Challenges and How They Were Addressed
The biggest challenge for me was simply connecting the module to my course. I addressed this challenge by embedding connections to mental health throughout the common module. For instance, I added a question to the waste audit that asked students to reflect on how completing the audit impacted their mental health/well-being (e.g., mood). I also explicitly required them to include mental health within the health equity aspect of the gallery tour exercise and final essay.
Student Response to the Module and Activities
Students were generally very open to the module despite it not being something they thought would be part of a course about mental health.
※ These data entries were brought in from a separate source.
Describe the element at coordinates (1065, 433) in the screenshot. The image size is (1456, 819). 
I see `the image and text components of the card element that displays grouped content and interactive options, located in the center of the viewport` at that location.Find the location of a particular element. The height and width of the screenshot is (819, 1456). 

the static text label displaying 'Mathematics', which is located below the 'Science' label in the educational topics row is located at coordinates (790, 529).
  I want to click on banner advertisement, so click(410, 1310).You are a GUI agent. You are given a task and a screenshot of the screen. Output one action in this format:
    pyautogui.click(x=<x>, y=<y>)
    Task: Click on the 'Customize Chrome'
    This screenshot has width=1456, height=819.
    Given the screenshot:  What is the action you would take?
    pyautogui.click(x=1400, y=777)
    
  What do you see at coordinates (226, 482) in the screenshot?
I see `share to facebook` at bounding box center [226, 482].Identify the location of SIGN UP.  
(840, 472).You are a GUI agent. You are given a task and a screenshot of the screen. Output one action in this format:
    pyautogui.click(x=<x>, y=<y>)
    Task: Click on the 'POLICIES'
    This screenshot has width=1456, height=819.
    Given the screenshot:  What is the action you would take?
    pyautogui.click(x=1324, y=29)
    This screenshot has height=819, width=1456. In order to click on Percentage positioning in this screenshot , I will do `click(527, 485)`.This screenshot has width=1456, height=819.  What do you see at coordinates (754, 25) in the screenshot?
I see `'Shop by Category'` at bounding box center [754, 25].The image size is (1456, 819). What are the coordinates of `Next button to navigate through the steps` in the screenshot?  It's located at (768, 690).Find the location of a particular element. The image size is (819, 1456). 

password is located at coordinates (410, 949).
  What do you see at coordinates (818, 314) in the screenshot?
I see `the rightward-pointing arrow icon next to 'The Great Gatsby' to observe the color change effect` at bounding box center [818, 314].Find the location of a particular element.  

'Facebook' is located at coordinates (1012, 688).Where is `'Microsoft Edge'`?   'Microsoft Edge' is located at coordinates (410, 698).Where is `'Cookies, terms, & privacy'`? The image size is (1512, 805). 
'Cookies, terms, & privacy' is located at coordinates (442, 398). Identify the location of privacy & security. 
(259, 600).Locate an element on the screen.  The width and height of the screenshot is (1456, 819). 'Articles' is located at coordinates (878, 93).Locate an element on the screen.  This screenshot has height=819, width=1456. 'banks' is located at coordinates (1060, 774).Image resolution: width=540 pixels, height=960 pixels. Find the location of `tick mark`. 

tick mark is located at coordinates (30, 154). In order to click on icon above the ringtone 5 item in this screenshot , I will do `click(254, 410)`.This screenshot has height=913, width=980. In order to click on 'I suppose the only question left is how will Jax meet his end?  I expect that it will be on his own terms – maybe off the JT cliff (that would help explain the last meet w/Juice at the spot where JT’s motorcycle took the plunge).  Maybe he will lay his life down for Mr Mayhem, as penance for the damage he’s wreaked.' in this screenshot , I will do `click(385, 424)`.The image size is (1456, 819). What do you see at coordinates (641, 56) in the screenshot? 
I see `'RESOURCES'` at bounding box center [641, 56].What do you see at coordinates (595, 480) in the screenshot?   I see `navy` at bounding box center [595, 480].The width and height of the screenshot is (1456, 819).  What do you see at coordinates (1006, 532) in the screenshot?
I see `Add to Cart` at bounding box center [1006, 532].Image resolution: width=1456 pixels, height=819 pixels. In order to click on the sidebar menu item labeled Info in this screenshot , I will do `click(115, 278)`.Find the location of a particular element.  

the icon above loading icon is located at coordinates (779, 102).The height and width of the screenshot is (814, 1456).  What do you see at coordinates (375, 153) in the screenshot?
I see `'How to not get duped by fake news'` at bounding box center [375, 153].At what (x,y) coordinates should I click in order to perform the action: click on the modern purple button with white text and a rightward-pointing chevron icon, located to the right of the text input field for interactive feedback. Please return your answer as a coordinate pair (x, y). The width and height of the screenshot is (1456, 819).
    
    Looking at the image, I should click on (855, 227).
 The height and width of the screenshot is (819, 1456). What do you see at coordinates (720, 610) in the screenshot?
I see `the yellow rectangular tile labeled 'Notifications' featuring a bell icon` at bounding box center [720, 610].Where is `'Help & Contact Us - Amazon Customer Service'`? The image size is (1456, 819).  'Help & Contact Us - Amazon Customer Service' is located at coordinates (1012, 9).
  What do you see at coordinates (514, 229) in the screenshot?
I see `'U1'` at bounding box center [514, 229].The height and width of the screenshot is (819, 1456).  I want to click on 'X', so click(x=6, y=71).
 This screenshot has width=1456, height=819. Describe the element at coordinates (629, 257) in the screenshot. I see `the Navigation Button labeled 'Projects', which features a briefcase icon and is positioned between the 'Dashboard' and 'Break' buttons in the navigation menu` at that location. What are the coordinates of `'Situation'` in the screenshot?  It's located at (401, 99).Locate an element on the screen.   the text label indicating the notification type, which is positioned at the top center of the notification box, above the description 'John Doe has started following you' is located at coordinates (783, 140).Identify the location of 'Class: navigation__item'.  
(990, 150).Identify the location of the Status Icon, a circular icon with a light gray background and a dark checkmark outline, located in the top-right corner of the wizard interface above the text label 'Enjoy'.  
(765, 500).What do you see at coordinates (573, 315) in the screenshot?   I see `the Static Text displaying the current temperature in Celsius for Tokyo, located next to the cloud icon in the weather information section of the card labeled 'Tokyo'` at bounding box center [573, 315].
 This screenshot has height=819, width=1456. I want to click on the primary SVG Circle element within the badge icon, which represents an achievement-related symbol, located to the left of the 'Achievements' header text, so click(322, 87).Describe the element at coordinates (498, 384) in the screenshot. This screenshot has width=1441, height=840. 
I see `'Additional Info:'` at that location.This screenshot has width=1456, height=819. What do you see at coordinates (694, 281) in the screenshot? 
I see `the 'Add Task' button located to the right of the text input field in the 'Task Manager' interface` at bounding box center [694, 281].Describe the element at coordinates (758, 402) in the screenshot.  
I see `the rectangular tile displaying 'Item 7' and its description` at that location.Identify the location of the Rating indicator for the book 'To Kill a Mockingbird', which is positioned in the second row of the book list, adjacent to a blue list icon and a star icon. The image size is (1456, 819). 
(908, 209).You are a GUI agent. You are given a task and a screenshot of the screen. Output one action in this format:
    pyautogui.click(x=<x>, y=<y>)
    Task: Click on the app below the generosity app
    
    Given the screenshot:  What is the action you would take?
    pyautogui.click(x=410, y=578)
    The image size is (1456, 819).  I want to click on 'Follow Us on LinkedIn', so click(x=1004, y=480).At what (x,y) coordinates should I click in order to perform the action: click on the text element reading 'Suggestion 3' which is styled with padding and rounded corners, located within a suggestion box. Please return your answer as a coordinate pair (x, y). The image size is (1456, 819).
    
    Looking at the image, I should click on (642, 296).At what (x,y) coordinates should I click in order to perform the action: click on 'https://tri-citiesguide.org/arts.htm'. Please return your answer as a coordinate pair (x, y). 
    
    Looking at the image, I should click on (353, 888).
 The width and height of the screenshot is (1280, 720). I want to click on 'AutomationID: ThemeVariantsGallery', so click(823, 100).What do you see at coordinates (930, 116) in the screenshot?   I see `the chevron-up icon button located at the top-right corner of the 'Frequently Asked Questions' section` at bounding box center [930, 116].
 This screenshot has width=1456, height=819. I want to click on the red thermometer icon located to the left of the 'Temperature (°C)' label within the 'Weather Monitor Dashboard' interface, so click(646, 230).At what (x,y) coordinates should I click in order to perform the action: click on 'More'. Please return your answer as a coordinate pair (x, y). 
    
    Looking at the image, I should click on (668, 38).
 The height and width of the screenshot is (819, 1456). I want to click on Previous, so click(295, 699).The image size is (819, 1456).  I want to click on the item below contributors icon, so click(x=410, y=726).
The first year I implemented the module, the main student complaint was about the amount of time the module took as they saw it as taking away from the main course material, which for most of the students is relevant to their future careers in the mental health field. Thus, I spent a lot of time streamlining the common module material and integrating mental health more throughout it before implementing it the second year. Both years, the students were particularly animated when discussing their waste audits and the general lack of recycling and composting on campus and their home communities. Seeing the amount of waste via their audits definitely did not have a positive impact on their mental health; some noted no effect, but others indicated a clear, albeit generally small, negative impact. I think the waste audit and initial exercise with the masks (second year only) facilitated discussion throughout the module and course-specific exercise; students were very open to discussing the connections among waste, climate change, linear versus circular economies, and mental health. The videos included in the common module also sparked quite a bit of discussion.